The Good Life Printable Version PRINTABLE VERSION
by Kelsey, United States Apr 8, 2006
Sports   Short Stories

  

Part of being an undisciplined man, meant that he had been an undisciplined boy. As a child, he had wandered aimlessly around the empty church hallways, while the masses of sinning, good Christians would confess their souls to the wooden sticks joined together by some fishing line and duct-tape (but that was not visible to the congregation) in the formation of their holy reminder of how they should be grateful for their miserable lives.

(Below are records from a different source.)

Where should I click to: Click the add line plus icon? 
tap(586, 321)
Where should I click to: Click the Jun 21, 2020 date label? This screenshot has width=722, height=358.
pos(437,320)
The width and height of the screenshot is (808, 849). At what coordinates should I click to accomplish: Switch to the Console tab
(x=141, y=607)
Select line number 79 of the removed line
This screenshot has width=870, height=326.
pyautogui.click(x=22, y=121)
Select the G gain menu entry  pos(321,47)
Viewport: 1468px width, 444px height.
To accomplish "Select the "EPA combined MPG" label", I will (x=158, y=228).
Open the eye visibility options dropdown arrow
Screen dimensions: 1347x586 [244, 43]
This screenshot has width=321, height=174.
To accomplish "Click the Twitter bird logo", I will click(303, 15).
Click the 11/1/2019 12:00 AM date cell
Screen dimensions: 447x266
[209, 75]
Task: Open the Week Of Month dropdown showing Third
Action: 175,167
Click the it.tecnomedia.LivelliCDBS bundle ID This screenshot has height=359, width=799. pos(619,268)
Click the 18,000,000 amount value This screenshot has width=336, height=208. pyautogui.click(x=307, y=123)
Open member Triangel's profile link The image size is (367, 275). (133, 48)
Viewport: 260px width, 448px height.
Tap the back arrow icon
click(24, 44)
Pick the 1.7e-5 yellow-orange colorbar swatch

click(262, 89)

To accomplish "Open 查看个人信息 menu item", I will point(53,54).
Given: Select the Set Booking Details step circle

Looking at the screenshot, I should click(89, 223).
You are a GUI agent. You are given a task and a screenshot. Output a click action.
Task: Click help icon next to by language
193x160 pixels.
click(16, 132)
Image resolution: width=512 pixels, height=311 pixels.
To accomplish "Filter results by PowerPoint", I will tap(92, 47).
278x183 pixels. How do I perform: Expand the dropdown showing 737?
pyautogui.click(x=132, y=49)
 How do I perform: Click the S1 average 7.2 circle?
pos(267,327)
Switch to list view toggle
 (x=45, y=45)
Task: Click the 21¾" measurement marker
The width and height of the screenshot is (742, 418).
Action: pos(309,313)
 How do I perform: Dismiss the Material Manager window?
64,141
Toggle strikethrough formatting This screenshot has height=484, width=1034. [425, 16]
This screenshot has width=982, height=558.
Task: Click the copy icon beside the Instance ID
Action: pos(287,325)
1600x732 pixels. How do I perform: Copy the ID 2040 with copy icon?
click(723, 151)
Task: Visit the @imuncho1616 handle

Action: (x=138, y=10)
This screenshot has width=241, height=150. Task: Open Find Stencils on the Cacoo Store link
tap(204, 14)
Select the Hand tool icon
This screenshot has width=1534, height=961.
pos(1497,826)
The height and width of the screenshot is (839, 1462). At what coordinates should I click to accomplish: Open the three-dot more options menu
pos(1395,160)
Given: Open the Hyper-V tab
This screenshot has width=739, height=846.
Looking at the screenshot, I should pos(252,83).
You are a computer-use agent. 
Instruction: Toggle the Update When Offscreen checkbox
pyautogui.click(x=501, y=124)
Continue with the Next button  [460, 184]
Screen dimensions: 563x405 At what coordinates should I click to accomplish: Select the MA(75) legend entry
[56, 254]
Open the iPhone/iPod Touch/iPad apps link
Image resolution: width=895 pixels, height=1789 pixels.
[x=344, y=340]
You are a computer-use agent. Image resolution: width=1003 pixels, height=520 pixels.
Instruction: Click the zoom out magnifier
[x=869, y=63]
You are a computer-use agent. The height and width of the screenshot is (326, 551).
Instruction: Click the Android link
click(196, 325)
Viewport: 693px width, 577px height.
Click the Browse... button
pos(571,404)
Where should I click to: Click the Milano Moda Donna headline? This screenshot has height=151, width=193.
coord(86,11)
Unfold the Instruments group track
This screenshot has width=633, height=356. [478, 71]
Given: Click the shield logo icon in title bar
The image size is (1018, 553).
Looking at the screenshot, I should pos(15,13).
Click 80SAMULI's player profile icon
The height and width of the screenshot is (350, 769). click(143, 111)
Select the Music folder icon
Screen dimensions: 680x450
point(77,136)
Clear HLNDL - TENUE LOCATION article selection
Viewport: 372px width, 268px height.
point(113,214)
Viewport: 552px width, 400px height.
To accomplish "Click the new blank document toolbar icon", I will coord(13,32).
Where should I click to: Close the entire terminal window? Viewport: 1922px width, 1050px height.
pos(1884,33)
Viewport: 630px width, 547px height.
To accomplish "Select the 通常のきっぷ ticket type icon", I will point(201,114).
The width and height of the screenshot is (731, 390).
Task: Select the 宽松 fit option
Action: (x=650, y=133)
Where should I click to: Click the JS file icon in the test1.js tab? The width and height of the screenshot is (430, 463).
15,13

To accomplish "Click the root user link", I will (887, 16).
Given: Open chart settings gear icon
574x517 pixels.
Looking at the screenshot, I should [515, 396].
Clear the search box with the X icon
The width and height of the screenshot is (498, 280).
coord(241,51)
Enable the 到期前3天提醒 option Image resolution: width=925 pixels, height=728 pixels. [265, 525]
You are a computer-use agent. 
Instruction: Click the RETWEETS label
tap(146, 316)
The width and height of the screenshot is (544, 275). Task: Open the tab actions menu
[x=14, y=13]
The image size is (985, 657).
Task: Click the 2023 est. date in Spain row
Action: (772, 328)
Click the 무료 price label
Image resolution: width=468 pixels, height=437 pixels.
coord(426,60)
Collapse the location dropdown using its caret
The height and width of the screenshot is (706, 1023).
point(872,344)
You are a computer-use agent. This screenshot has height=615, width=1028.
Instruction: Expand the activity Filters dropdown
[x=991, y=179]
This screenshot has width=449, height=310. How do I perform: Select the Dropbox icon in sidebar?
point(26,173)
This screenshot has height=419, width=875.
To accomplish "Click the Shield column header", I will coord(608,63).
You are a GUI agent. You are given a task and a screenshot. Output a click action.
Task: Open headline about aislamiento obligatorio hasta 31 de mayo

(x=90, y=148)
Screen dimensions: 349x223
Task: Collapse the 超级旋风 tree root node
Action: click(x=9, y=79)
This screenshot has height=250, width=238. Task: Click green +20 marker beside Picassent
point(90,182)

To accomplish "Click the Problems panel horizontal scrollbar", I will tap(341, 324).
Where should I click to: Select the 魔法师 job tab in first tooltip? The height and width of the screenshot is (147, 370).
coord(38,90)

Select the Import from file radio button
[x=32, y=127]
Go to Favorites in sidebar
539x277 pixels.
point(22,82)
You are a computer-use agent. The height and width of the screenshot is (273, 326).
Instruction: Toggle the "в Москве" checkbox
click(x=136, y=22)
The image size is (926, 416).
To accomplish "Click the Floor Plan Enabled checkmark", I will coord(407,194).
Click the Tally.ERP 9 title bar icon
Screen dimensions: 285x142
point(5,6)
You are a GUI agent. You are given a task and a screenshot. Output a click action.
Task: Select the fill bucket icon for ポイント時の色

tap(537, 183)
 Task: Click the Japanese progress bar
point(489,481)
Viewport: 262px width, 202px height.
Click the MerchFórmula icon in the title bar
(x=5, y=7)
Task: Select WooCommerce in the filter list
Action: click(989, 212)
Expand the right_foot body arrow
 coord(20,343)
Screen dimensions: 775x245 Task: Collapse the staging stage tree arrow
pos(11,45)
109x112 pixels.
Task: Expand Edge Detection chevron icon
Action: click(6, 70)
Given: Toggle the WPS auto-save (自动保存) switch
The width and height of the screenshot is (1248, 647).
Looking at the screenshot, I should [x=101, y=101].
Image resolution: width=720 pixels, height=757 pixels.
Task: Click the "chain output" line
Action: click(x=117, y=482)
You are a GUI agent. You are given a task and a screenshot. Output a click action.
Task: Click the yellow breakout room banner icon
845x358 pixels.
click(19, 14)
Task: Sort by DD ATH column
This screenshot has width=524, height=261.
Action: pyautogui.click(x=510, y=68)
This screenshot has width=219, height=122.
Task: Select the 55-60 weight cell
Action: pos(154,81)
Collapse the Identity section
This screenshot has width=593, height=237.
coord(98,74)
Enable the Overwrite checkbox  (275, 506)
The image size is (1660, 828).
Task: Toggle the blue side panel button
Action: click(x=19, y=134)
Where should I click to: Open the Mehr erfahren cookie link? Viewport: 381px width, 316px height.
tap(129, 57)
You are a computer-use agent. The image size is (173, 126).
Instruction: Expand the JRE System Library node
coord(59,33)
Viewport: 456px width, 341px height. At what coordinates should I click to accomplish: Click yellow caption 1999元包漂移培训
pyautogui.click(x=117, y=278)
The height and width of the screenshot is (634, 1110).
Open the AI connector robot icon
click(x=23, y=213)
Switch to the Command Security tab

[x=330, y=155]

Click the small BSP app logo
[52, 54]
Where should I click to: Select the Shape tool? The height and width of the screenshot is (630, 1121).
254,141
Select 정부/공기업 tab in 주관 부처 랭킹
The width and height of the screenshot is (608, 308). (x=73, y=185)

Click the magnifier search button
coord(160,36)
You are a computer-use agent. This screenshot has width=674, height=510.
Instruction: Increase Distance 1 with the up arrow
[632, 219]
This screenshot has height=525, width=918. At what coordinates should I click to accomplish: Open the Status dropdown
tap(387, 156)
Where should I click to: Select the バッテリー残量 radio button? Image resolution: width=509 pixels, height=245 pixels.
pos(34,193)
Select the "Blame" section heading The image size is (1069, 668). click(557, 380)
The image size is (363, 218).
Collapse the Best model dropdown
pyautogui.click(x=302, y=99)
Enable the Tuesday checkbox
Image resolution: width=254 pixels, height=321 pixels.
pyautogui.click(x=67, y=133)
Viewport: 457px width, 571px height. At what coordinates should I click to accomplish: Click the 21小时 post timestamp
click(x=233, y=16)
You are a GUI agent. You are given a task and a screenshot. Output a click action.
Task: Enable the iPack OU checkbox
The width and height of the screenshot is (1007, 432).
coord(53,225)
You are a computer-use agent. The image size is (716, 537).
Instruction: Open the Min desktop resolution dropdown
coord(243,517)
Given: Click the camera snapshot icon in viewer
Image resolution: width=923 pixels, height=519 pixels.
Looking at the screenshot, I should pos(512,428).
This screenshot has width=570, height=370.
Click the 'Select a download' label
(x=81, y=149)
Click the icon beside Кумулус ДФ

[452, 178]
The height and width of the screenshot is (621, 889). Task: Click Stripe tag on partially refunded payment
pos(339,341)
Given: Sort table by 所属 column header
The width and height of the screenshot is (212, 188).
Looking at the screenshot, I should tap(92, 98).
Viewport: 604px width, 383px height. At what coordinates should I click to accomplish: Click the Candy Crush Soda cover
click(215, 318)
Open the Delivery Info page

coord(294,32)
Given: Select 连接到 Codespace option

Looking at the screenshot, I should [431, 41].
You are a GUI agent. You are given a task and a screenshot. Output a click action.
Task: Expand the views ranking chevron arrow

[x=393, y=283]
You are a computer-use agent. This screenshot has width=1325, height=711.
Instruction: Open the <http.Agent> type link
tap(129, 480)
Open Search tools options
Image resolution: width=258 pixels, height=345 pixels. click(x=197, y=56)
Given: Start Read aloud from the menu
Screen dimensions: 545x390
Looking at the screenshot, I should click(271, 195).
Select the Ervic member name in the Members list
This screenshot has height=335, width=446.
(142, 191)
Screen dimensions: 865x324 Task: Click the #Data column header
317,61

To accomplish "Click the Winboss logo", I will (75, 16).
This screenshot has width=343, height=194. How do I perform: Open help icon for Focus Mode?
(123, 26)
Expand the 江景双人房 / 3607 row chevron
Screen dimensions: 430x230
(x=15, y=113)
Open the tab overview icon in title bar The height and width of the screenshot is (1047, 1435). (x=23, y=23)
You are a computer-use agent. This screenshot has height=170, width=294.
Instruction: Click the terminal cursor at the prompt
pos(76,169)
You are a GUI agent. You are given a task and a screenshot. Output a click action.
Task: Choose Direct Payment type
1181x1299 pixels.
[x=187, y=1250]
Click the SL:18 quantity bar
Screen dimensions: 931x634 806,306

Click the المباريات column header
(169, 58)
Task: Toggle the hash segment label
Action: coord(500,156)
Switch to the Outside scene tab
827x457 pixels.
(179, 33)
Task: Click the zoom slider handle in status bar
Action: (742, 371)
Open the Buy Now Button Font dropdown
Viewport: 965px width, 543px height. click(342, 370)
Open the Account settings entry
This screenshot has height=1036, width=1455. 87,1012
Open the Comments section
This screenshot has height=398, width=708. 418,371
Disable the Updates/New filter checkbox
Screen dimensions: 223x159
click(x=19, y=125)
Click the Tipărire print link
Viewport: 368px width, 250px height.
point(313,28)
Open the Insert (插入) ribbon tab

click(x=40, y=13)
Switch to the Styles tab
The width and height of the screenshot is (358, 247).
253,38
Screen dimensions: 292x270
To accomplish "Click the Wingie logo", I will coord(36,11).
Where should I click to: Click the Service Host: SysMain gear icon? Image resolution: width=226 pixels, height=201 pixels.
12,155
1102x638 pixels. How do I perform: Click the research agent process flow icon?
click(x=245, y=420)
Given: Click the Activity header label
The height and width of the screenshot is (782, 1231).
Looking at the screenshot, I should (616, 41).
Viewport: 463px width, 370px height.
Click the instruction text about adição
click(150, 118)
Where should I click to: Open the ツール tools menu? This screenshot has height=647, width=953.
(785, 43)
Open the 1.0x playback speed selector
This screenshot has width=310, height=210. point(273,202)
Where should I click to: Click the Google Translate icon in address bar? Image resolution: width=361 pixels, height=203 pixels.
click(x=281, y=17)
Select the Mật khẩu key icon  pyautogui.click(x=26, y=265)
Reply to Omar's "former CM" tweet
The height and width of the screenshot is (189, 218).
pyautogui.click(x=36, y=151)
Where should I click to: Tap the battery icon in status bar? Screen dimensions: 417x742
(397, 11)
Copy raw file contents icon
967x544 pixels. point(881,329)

He felt sort of disappointed at the whole scheme of his church. Religion, in general, was regarded very highly among his other ideals, and it was one of the few things he actually could stick with during his deranged life span. Yet, how this group of people; his neighborhood; the people he greeted with false enthusiasm every morning on his way to work, and then again every evening while out to dinner with a woman that everyone was fully aware was not his wife, remained a disgusted mystery. They busied themselves in conservative manners with their own dirty problems, trying to convince their jealousies that the wrath of God would simply give him his turn.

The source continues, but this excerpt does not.